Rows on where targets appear
╔══
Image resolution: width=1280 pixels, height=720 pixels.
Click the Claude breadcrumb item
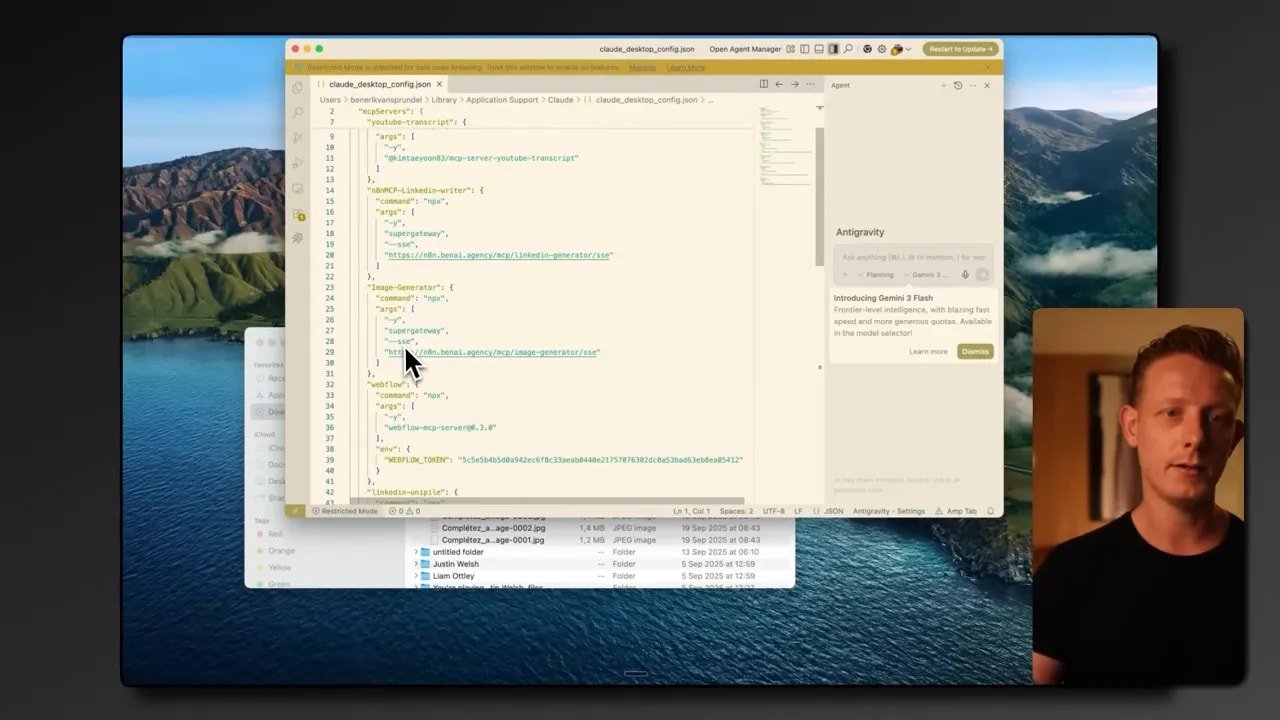560,99
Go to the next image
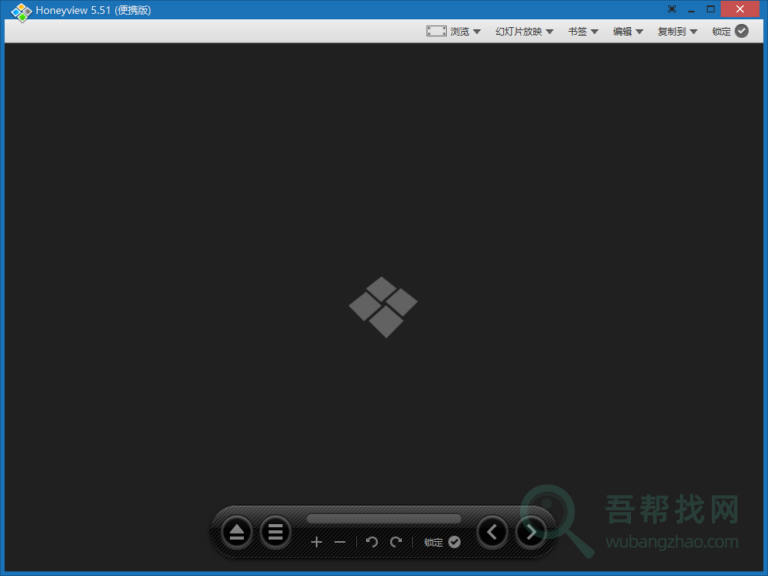 (x=531, y=532)
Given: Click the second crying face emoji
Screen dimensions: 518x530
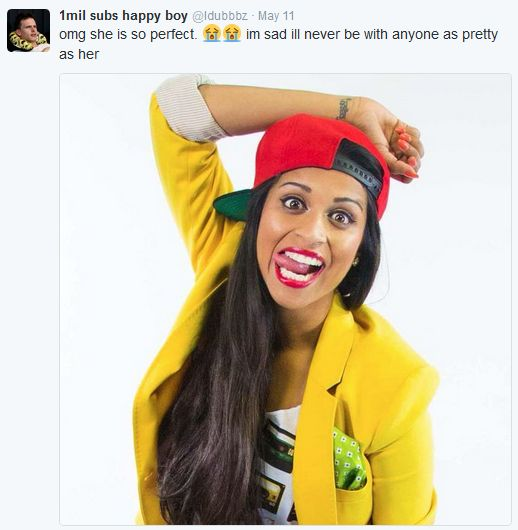Looking at the screenshot, I should (232, 34).
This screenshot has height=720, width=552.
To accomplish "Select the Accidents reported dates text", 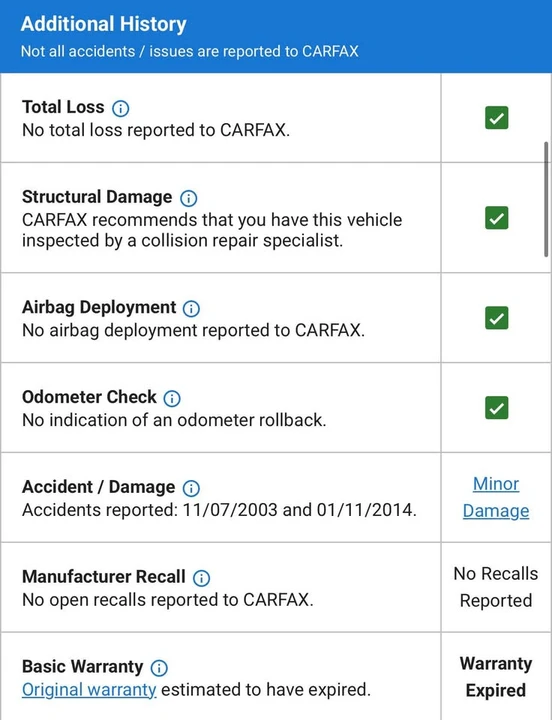I will coord(220,510).
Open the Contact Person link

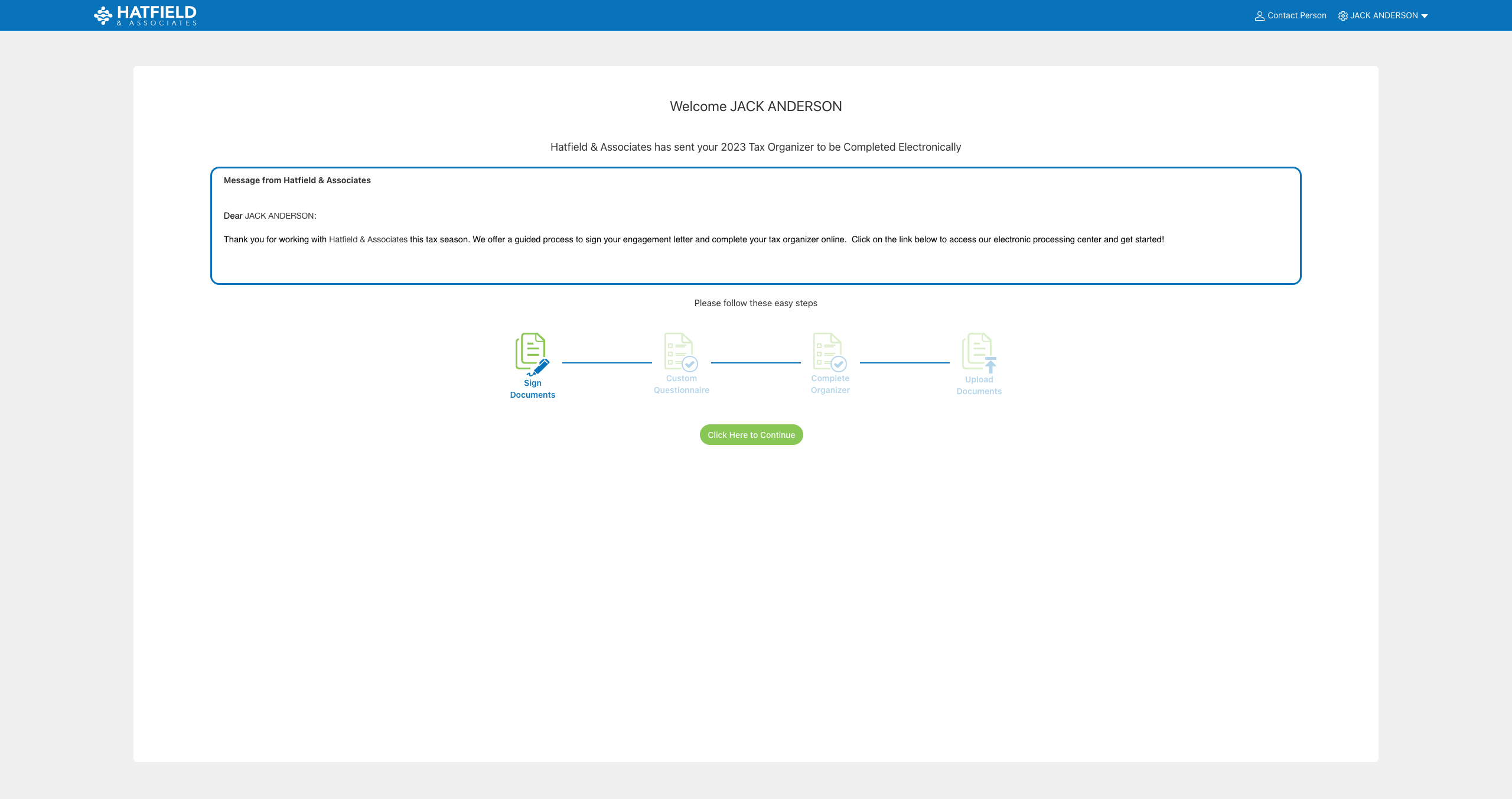pos(1296,15)
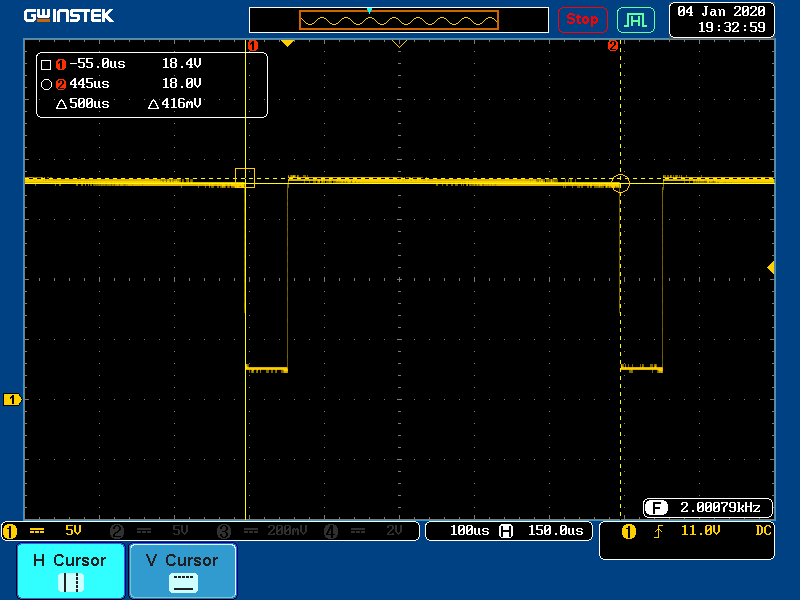Select the square cursor 1 readout marker

(x=46, y=64)
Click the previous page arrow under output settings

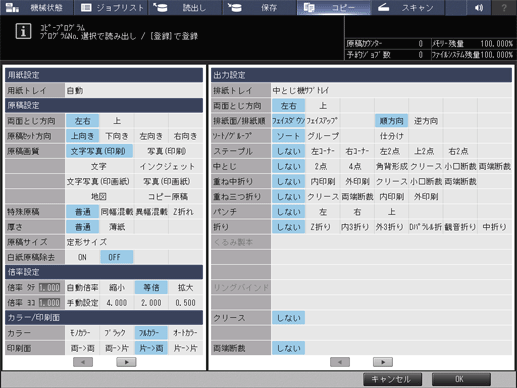(x=340, y=362)
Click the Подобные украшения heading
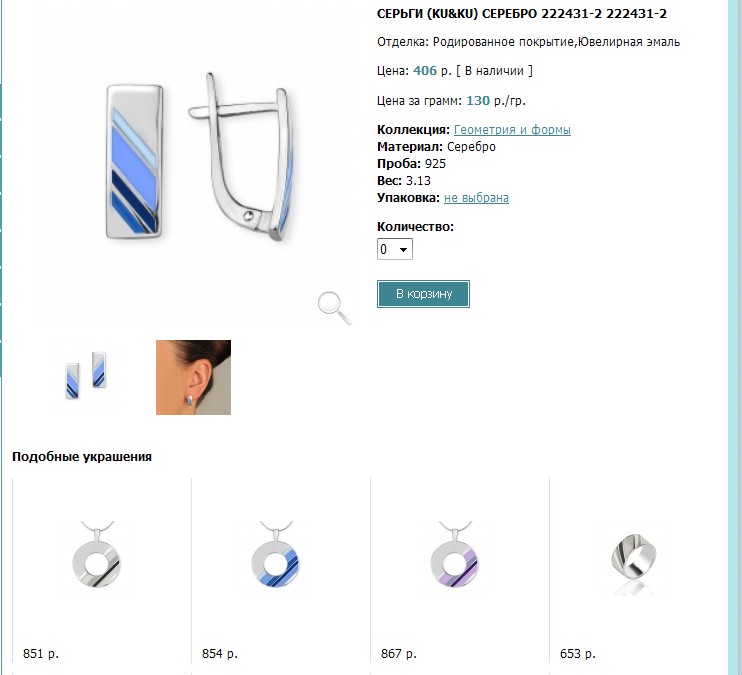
╚══
Task to complete:
Rewrite the data from the line with "Click the previous" through the end, replacing "output settings" with "export settings" and changing nothing else. Leave the pictures out of your answer.

Answer to the exercise:
Click the previous page arrow under export settings

(x=340, y=362)
Click the Подобные украшения heading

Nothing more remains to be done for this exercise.